COPPOLA, EL ARQUITECTO FALLIDO (*)
Por Johnson Centeno.-
Un imperio futurista a punto de colapsar. Un arquitecto que puede detener el tiempo. Una sustancia mágica que puede levantar ciudades. Un barrio de estatuas. Y las viejas pasiones humanas. Tal es la más reciente propuesta, acaso la última, que por sobre los 80 años, el famoso director Francis Ford Coppola ha entregado al respetable, Megalópolis, como una canción de despedida para su larga trayectoria en el séptimo arte, que, no obstante la apuesta deslumbrante, parece chirriar de principio a fin.
El apellido Coppola suena al viejo cine del siglo pasado, casi en sus orígenes, donde dio rienda suelta a sus más bajos instintos para crear obras monumentales como El Padrino (1972), Apocalypsis Now (1979) o La Conversación (1974), cintas que irrumpieron como artefactos adelantados a su época, atravesados por graves conflictos filosóficos, las quimeras del poder y —otra vez— las viejas pasiones humanas, que le aportan sustancia por sobre la forma, de tan exquisita performance en la mayor parte de su filmografía.
Sin embargo, esta tesitura no ha impregnado su último trabajo, que pretendía distanciarse de su mejor legado y desafiar el diseño monocorde del cine de estos tiempos; así, Megalópolis, parece instalarse con facilidad en las pretensiones fallidas de una cinta de superhéroes combinada con los chicles tutti-frutti de Greta Gerwing.
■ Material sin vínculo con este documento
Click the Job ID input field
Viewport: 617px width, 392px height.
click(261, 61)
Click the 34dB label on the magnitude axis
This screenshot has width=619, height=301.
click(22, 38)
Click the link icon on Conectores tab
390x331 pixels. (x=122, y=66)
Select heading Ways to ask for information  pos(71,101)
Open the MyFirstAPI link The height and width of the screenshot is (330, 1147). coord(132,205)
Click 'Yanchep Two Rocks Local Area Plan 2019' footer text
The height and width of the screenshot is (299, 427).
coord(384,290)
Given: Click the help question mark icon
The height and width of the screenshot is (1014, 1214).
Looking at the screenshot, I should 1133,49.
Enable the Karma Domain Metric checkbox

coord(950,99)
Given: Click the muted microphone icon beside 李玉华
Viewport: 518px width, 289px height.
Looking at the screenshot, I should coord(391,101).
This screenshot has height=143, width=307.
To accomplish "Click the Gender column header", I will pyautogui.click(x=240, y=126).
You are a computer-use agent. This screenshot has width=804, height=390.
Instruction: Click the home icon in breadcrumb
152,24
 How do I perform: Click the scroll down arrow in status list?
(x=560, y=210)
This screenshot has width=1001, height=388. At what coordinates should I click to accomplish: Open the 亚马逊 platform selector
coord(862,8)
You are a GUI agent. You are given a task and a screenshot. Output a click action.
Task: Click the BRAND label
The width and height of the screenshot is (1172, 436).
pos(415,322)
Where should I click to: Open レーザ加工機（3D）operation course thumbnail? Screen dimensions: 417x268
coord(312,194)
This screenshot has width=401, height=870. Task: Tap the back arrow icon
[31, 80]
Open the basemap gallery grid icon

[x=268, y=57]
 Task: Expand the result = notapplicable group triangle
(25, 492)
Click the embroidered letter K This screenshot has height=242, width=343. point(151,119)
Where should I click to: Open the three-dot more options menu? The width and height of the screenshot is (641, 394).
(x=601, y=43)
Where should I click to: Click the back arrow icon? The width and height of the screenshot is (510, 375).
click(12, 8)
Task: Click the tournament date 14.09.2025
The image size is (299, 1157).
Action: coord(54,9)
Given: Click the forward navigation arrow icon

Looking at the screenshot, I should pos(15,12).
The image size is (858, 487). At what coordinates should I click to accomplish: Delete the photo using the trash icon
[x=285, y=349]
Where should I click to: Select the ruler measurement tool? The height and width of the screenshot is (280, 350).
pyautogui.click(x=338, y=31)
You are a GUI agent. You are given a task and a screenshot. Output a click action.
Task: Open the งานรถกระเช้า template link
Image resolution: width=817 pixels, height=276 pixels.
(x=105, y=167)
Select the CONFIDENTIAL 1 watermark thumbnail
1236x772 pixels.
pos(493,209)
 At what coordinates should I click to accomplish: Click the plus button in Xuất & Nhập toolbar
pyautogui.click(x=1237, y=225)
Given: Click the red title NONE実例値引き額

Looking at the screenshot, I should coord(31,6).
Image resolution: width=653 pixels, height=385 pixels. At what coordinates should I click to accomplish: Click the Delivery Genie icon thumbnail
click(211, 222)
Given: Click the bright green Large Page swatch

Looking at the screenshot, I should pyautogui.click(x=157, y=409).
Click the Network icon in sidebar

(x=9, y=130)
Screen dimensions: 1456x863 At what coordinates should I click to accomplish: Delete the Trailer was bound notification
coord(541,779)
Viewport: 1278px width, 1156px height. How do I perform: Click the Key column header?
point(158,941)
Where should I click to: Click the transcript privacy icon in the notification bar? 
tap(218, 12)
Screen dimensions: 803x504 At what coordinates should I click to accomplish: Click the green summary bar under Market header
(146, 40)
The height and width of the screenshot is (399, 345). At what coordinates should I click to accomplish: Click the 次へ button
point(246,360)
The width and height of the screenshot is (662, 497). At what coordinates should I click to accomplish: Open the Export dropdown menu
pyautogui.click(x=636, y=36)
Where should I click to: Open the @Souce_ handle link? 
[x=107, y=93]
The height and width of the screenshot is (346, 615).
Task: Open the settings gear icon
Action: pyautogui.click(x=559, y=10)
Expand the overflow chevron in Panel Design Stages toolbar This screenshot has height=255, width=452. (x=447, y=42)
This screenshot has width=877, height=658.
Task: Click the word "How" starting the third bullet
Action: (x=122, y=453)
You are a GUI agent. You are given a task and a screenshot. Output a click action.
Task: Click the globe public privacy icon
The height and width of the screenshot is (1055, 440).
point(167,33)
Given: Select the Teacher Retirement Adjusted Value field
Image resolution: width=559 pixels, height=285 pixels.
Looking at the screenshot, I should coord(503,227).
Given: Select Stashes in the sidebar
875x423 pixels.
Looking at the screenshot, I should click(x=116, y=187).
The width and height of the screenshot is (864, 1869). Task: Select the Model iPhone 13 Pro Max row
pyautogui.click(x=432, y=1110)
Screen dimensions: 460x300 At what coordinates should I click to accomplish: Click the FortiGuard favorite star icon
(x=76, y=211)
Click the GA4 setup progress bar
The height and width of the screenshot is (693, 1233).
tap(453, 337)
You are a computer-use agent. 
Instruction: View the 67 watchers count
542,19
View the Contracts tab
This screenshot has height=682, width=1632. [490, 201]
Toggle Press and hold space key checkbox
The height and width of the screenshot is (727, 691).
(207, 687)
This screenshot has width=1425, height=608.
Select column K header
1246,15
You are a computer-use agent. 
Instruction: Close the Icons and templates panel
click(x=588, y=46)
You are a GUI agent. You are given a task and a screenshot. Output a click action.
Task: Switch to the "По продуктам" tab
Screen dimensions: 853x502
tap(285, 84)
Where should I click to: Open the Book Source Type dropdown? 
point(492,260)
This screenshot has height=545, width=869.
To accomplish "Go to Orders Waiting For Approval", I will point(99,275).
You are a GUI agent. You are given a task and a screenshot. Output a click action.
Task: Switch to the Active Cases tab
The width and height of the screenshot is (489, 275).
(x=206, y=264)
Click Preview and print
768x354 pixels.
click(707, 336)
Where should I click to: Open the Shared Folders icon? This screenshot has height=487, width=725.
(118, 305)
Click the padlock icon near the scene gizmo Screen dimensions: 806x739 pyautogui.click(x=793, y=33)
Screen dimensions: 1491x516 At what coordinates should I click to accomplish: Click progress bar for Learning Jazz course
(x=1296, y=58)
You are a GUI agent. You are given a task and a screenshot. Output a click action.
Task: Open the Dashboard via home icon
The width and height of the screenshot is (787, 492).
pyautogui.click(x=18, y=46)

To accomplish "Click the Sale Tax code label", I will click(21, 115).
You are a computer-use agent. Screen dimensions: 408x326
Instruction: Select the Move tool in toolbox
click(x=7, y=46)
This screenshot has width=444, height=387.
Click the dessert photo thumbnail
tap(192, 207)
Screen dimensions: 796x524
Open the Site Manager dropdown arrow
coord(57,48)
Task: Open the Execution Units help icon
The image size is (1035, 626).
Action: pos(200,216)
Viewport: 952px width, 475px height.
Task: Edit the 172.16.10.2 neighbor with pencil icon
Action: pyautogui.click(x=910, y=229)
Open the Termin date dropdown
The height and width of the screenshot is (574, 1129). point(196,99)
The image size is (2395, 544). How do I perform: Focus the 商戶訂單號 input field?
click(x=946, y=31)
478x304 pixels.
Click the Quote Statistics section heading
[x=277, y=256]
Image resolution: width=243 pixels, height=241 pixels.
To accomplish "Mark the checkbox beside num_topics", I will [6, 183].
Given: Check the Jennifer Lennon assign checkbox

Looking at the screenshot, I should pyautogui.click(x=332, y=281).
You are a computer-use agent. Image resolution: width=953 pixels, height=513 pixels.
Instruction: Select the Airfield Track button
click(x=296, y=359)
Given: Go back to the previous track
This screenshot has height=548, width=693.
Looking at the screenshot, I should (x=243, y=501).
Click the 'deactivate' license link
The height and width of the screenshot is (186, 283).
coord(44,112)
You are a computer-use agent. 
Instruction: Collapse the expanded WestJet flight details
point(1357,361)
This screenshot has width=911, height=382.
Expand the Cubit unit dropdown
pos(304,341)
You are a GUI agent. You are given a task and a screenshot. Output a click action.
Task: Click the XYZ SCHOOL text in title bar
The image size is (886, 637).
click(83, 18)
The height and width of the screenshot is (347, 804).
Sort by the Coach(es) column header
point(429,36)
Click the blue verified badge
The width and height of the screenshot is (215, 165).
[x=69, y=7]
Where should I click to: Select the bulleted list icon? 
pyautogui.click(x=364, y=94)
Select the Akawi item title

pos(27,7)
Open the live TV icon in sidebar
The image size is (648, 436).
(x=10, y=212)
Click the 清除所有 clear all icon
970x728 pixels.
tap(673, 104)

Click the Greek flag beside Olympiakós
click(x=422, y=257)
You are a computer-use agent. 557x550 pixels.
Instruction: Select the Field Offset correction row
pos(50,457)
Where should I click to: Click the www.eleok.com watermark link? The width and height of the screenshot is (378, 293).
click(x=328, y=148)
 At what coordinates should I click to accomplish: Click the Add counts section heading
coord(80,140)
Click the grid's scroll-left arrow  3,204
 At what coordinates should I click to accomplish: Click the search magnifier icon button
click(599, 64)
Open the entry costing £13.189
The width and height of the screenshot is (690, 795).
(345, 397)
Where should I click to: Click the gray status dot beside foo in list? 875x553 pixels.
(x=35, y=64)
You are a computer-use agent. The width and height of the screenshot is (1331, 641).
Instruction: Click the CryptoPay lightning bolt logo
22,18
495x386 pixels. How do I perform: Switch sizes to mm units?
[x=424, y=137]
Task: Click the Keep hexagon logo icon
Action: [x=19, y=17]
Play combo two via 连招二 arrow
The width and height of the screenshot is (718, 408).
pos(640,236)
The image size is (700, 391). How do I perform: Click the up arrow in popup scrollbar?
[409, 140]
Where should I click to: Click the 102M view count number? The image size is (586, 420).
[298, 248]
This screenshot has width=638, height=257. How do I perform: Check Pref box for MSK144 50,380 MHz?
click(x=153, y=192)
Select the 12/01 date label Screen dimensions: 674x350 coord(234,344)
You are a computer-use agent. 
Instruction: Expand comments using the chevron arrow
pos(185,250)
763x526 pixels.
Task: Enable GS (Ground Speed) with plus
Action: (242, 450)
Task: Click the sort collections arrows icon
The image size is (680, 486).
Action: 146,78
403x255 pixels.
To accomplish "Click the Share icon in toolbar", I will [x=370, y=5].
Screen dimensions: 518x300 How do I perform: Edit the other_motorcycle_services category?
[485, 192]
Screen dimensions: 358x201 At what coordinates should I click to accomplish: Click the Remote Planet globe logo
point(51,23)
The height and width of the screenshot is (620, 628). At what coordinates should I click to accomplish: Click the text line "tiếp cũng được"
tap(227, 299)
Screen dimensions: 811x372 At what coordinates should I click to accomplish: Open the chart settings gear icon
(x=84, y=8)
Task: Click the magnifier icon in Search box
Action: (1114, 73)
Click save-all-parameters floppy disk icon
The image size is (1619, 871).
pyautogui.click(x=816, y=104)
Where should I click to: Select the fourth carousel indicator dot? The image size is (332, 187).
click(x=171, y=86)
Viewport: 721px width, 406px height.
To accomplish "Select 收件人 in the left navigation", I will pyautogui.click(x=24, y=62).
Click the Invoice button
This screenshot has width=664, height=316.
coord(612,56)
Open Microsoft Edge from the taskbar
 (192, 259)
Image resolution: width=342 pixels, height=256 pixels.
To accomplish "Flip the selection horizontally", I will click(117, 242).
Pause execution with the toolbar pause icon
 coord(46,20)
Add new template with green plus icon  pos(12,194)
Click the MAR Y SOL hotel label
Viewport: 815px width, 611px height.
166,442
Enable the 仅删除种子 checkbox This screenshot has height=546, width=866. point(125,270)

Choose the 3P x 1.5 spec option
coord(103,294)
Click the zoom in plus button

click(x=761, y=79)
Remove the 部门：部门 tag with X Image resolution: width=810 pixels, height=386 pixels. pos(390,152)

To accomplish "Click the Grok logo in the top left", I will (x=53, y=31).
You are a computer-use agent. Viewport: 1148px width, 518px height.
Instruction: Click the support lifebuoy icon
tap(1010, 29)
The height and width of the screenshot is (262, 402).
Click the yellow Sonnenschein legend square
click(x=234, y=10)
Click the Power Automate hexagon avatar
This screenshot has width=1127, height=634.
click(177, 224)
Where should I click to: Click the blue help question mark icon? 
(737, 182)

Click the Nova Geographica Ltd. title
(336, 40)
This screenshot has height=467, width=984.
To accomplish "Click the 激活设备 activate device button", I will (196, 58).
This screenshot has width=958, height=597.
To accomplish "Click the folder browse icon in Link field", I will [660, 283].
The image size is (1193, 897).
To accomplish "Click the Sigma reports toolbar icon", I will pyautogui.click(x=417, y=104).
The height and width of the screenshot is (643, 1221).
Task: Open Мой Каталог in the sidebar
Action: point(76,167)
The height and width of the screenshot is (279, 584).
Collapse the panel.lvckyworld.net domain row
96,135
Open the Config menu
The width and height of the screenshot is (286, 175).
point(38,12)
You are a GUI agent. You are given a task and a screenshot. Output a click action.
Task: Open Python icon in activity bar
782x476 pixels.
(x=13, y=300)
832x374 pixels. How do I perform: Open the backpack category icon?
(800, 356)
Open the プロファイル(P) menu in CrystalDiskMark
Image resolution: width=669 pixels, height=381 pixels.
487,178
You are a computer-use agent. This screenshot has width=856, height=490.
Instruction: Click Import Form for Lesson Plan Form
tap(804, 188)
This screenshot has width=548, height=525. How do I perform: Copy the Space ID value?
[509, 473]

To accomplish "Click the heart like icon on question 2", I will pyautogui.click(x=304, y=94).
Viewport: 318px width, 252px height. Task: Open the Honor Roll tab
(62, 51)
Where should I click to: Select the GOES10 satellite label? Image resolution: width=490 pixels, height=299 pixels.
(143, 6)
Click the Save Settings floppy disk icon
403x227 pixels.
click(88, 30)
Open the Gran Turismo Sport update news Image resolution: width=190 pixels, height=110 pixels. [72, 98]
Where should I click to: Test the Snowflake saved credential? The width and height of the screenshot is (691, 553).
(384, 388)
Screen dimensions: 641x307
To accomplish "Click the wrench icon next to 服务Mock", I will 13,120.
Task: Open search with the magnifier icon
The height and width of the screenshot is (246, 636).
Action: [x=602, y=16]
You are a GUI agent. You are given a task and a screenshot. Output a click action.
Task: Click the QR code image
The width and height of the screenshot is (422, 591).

Construir sobre esta plataforma una historia profunda y humana ha debido ser un esfuerzo extraordinario, tanto que se pierde en una retórica visual que termina eclipsando la propia trama, y junto a ella, a los propios personajes a medio construir, incluyendo a César Catilina (Adam Driver, magnífico), que se embriaga con suma facilidad en un victimismo bastante ajeno a la vieja Roma.
En efecto, las dimensiones estéticas de Megalópolis rompen la coherencia narrativa, extraviando al espectador en largas secuencias sobrecargadas de simbolismo y un caos visual que solo se enmienda con la buena factura de su fotografía y el maridaje sonoro; en todo caso, la metáfora de la caverna platónica sucumbe a los vicios y contradicciones humanas en torno a la creación de una metrópoli futurista, subordinando las conspiraciones del poder, la ciencia y la propia filosofía. Megalópolis parece perderse en su propia vastedad, abandonando el retrato íntimo para abrazar la pomposidad de su propia idea de grandeza.
No se trata de una mala película de 120 millones de dólares (salidos por propio bolsillo de Coppola) anidada a mediados de los años 70 y afirmada en los últimos años como un proyecto de testamento fílmico que pretendía estar varios pasos adelante. En todo caso, como apuesta personal, parece ser que hasta los propios maestros son presa fácil de una sobreabundancia creativa que opaca la profundidad de una buena y sencilla historia, humana, poderosa y genuina.